What Does the Public Think About Government Use of Facial Recognition?

In Lawfare, Matthew Kugler, a professor at Northwestern University’s Pritzker School of Law, documents how his research shows that the public generally accepts authorities using targeted facial recognition even as they express concerns about this technology becoming a casual practice.

In past research I have surveyed census representative samples of Americans to determine their privacy expectations against government surveillance and their views on biometric privacy. In a recent article, I combined these to look at public attitudes toward facial recognition. What I found is that neither privacy advocates nor privacy skeptics fully represent the public.
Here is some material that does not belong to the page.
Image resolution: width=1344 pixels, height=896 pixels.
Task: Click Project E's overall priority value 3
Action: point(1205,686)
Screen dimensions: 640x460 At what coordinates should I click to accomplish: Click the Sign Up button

Across three surveys I found that the public holds highly nuanced views of facial recognition. The basic method in each survey was to, first, describe a potential government use of facial recognition in a few short sentences so that people could plainly picture the use in question and then, second, ask participants to rate their comfort with the practice on a scale ranging from 1 to 4. This allowed participants to be categorized as more comfortable than not or less comfortable than not with each use.
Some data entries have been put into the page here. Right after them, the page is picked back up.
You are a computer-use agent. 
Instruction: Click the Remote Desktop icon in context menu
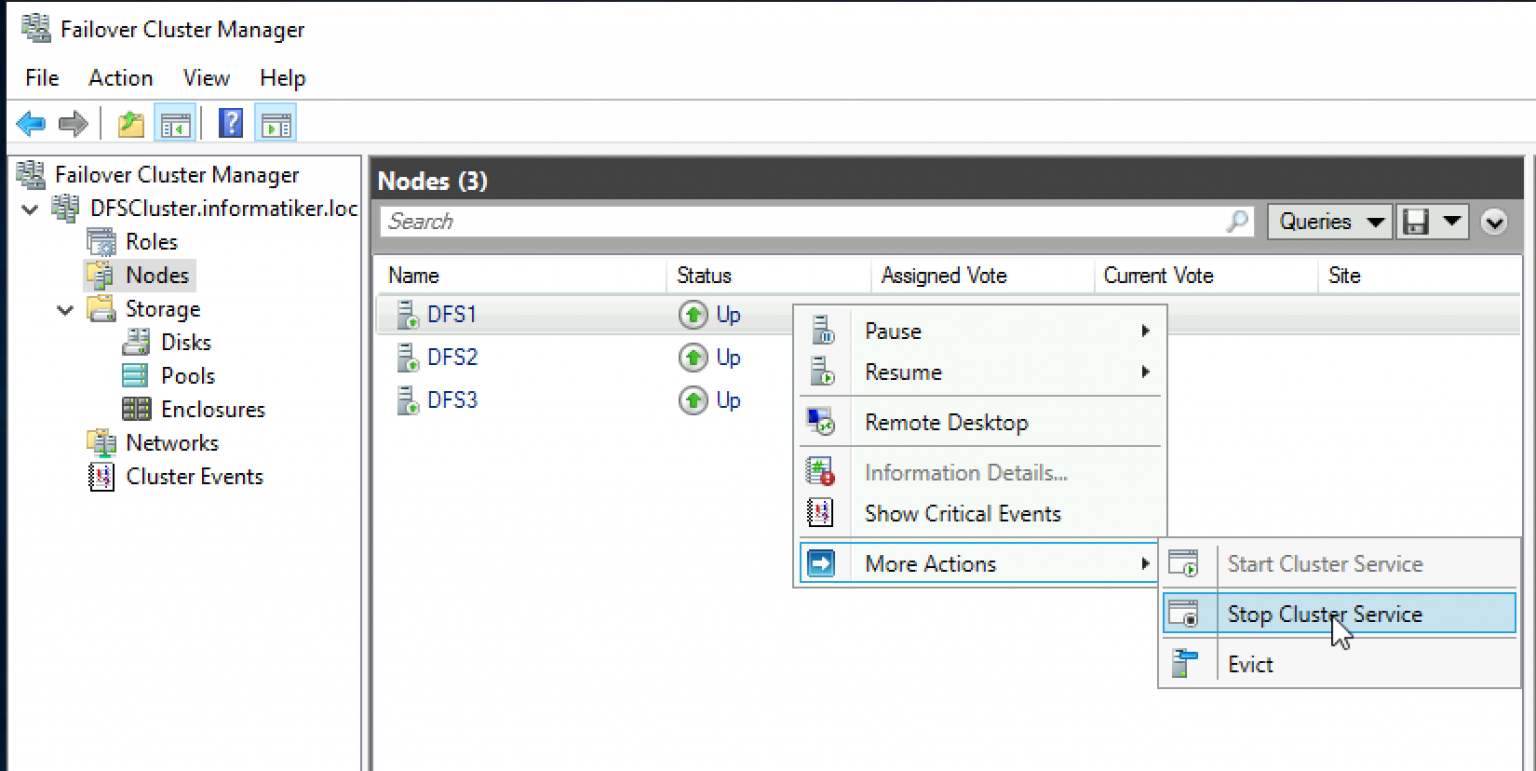pyautogui.click(x=821, y=422)
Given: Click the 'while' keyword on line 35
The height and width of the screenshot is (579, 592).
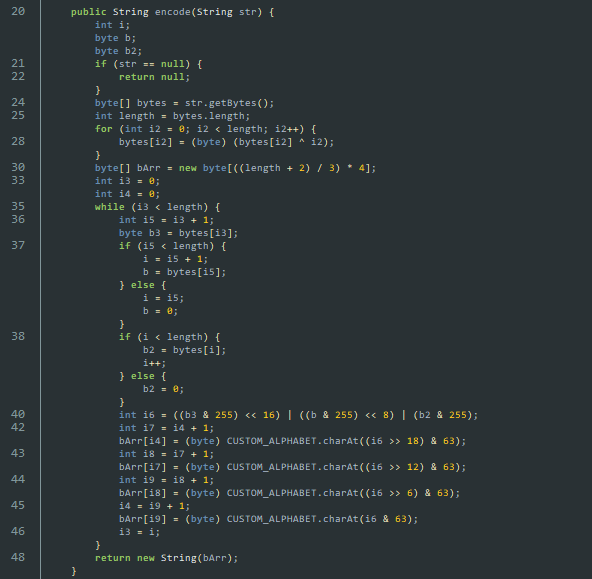Looking at the screenshot, I should click(x=109, y=207).
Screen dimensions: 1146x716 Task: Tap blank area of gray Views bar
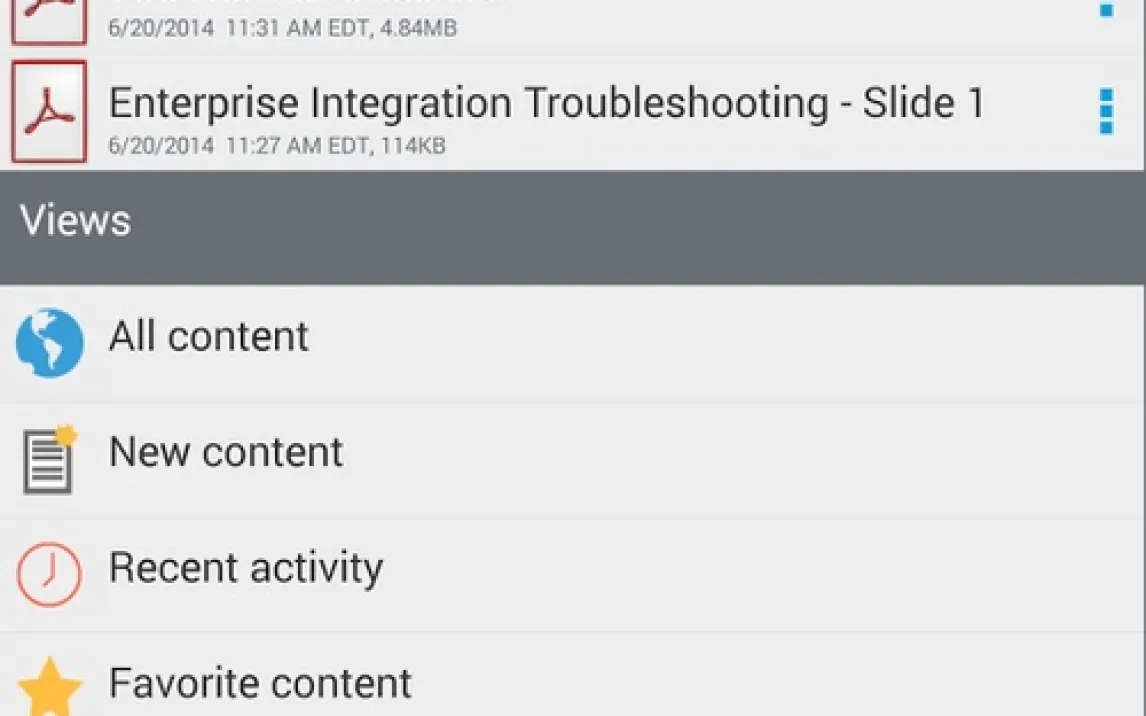pyautogui.click(x=636, y=227)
[P]eople report being generally comfortable with the government using facial recognition to investigate serious crimes, enhance the security of controlled spaces like airports and schools, and increase the efficiency of identity verification in some contexts. Combined, these are the lion’s share of current uses. People also draw little distinction between using facial recognition to identify a stored image of a criminal suspect and scanning live feeds to try to locate the suspect.

There were few differences in the views of different demographic groups—race, ethnicity, and gender had no significant relationship with facial recognition comfort. More educated respondents and, in one model, younger respondents reported slightly greater comfort.
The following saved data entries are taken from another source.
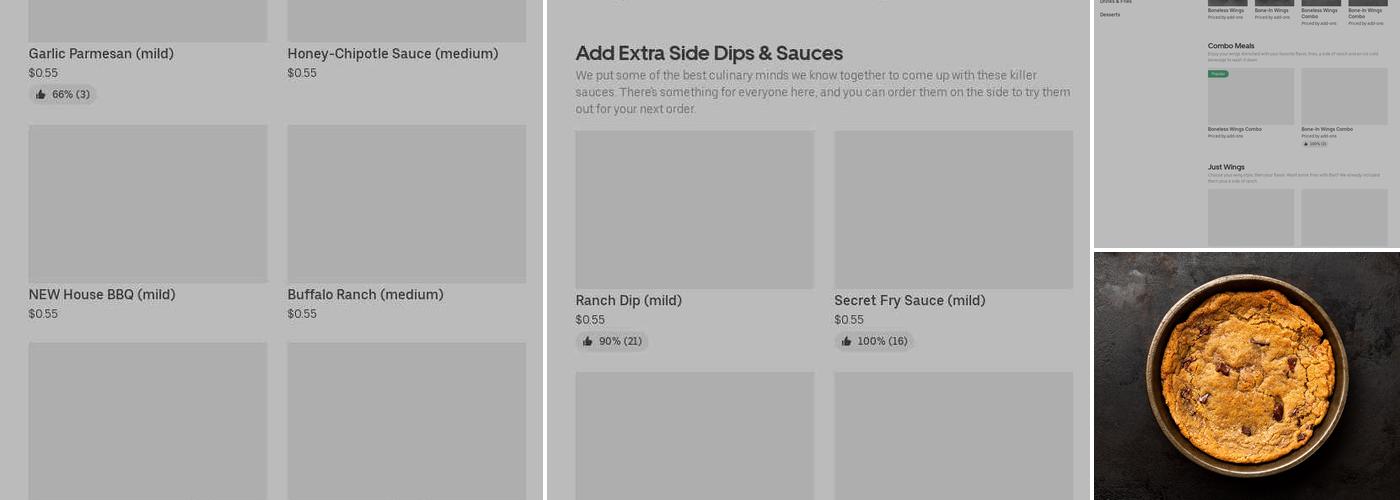Select Honey-Chipotle Sauce (medium)
This screenshot has width=1400, height=500.
(392, 54)
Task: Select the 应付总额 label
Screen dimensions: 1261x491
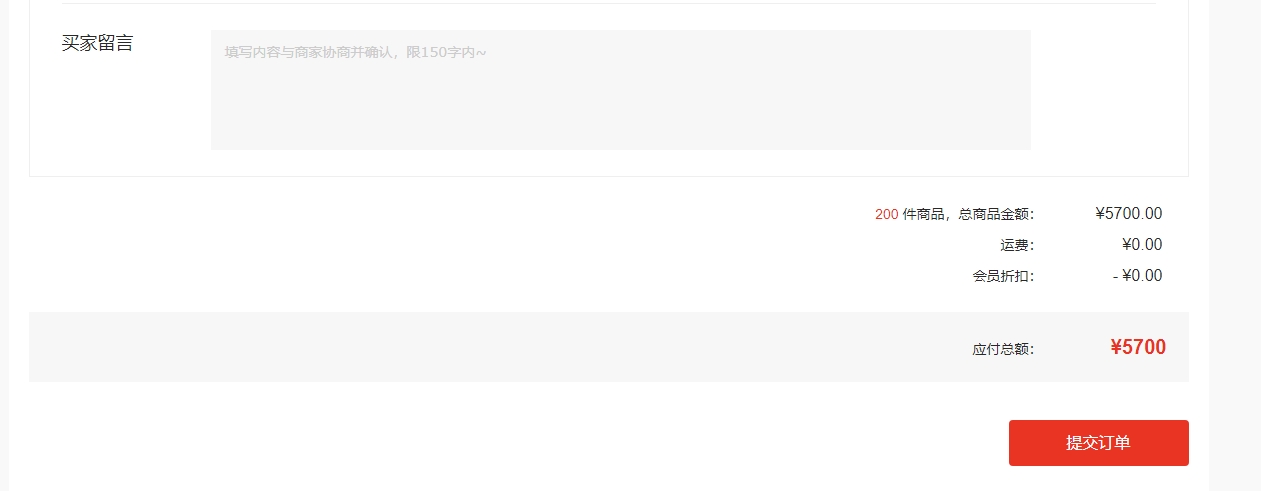Action: click(x=1003, y=349)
This pattern of comfort with targeted uses persisted even when, in a second study, participants were primed with negative information about the accuracy of facial recognition. Though telling people that facial recognition worked poorly, as opposed to presenting equally biased information claiming it worked well, caused them to be less comfortable with its use, the difference was relatively small.

The third study examined the similarly small difference between identification of a face from a video image and scanning a citywide network of cameras to search the city for that same face. Participants were told about an investigation into an auto theft or a homicide and asked how comfortable they were with law enforcement using facial recognition (a) to identify the suspect; (b) to find the suspect’s current location by scanning all the publicly owned cameras in the city, including those on mass transit; and (c) to track everywhere the suspect had been over the prior week using all publicly owned cameras in the city. As can be seen in Table 2, the differences between these three uses are not especially stark.

The Rise and Fall of 3M’s Floppy Disk

IEEE Spectrum reposted this 2023 piece from Ernie Smith that delves into the history of the floppy disk, the durable and ubiquitous magnetic storage device in the early days of electronic computing, focusing on the market-leading manufacturer of the disk, 3M.

While floppies were still a significant medium in the mid-1990s, it was obvious that they would not be enough capacity for the next generation of data hoarders. It would only be a couple of years before Apple would put the first dagger in the heart of the floppy disk with the iMac, breaking with tradition by releasing a personal computer in 1998 with no built-in floppy disk drive.

That was a harbinger of what was to come. Within a decade of the decision, floppy drives, compact cassettes, and videotapes—the three key elements of 3M’s move into consumer-driven magnetic media—had fallen by the wayside. Imation, still active today, is owned by O-Jin Corp., a Korean technology company that basically bought it for its trademarked name.

Much like its one-time competitor Memorex, Imation is a technology ghost kitchen. Its former corporate parent 3M, meanwhile, has a market cap of $51.33 billion at the time of this writing.